Single-Payer Is Coming, Says Harry Reid
In just about seven weeks, people will be able to start buying Obamacare-approved insurance plans through the new health care exchanges.
But already, Senate Majority Leader Harry Reid is predicting those plans, and the whole system of distributing them, will eventually be moot.
Reid said he thinks the country has to “work our way past” insurance-based health care during a Friday night appearance on Vegas PBS’ program “Nevada Week in Review.”
“What we’ve done with Obamacare is have a step in the right direction, but we’re far from having something that’s going to work forever,” Reid said.
When then asked by panelist Steve Sebelius whether he meant ultimately the country would have to have a health care system that abandoned insurance as the means of accessing it, Reid said: “Yes, yes. Absolutely, yes.”
The idea of introducing a single-payer national health care system to the United States, or even just a public option, sent lawmakers into a tizzy back in 2009, when Reid was negotiating the health care bill.
“We had a real good run at the public option… don’t think we didn’t have a tremendous number of people who wanted a single-payer system,” Reid said on the PBS program, recalling how then-Sen. Joe Lieberman’s opposition to the idea of a public option made them abandon the notion and start from scratch.
Eventually, Reid decided the public option was unworkable.
“We had to get a majority of votes,” Reid said. “In fact, we had to get a little extra in the Senate, we have to get 60.”
On that, he is right.
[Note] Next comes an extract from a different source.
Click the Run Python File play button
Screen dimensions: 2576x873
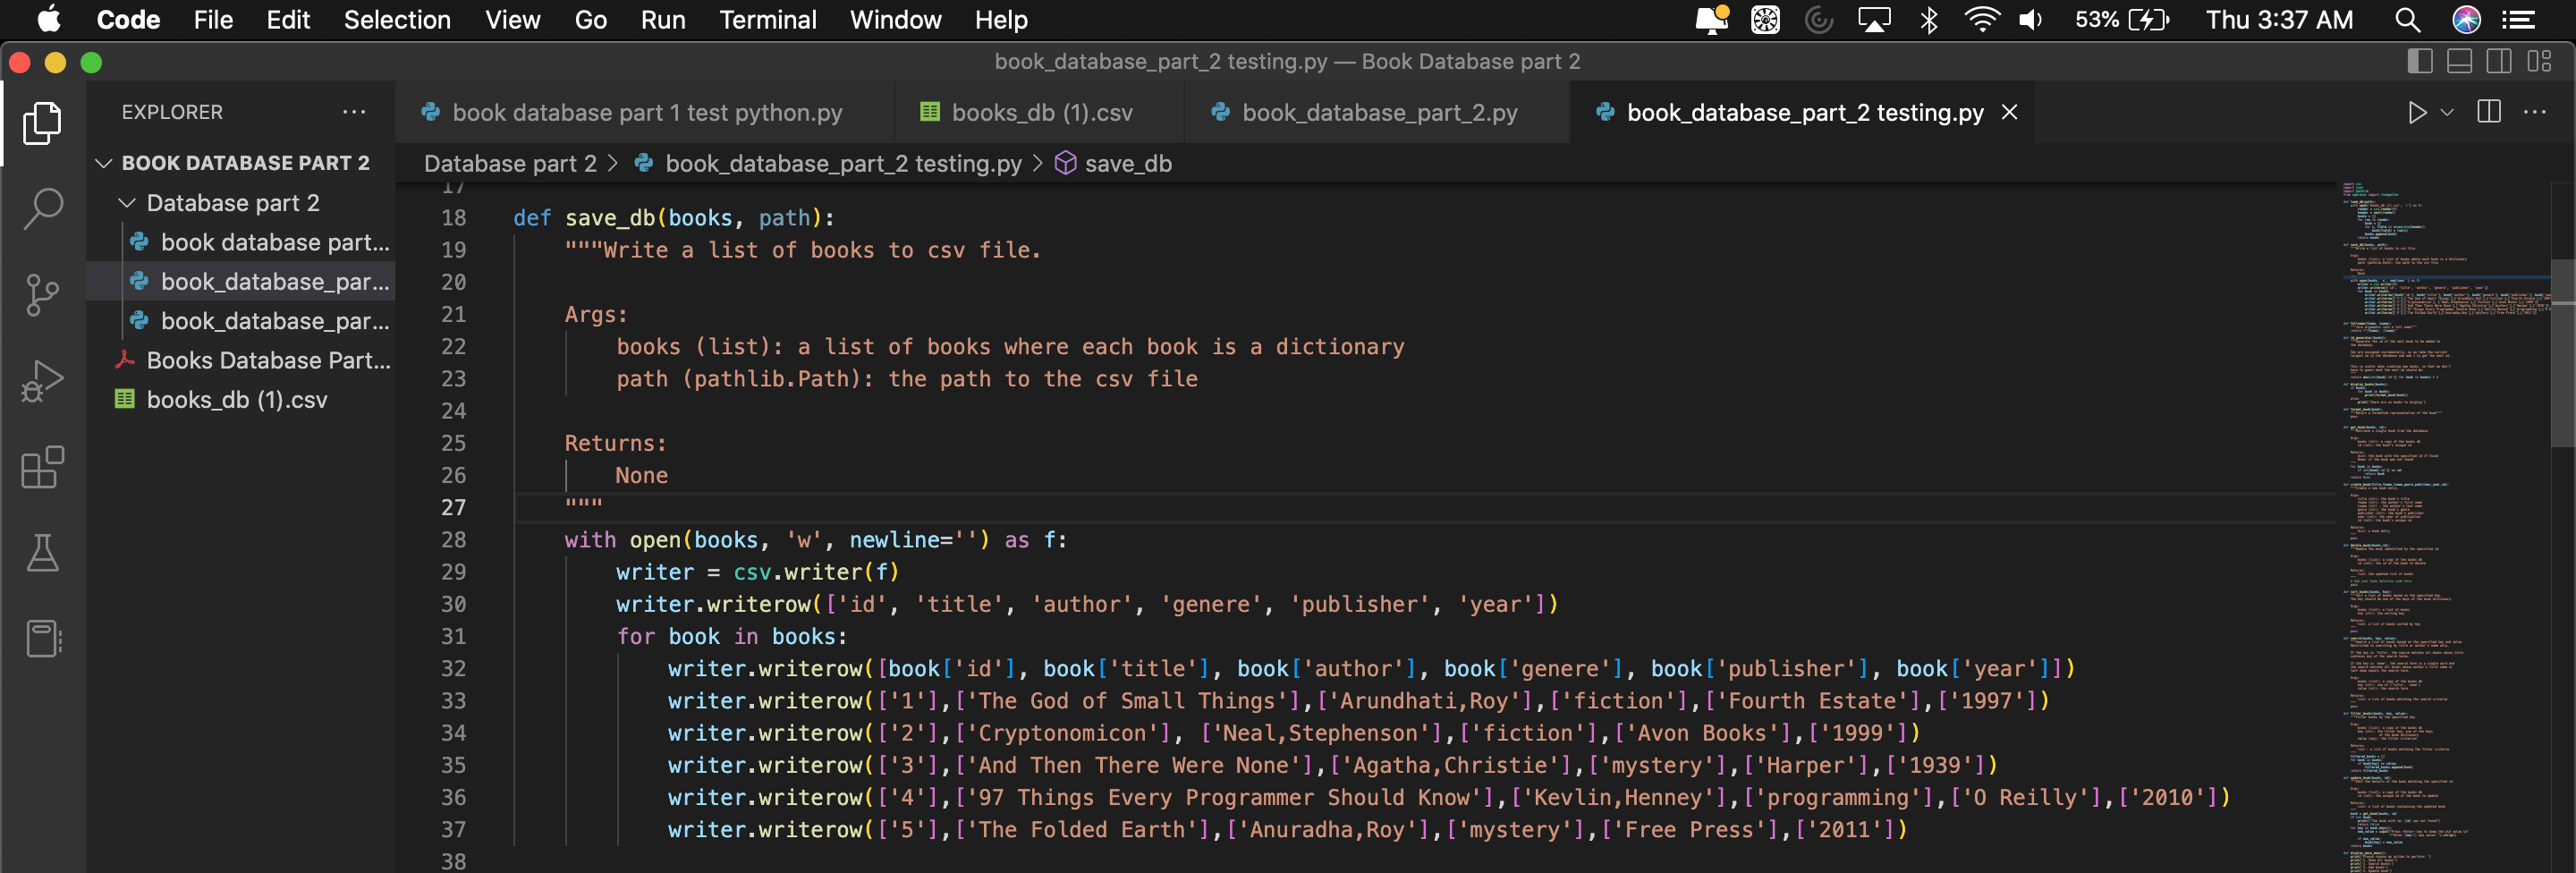point(2416,112)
Single-payer, or at least a public option, would have been immensely better than the Republican-style system of “Obamacare,” but it just wasn’t going to happen. (Damn Lieberman, though he wasn’t the only obstacle.) It’s amazing how many on the left still don’t understand this. I do think Obama could have done more to push for more progressive reform (assuming he actually wants a more progressive system), but the realities of the legislative branch are what they are, and it’s quite amazing as it is that Reid et al. were able to get anything of substance passed at all given Republican opposition and obstructionism, conservative lies, and the concerns and objections of Democrats like Lieberman.
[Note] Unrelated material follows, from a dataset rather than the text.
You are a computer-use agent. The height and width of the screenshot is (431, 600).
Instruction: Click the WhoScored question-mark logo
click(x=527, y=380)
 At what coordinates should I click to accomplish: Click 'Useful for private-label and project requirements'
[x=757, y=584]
I wanted much more but ended up supporting Obamacare as probably the best that could have been achieved at the time — and, yes, as the necessary thin end of the wedge that might just lead to more progressive reform down the road. And while a single-payer system isn’t coming anytime soon, it’s out there as the next step, or the one after that, and it may well be that the (highly likely) success of Obamacare, contra Republican fearmongering, is what eventually opens the door to it.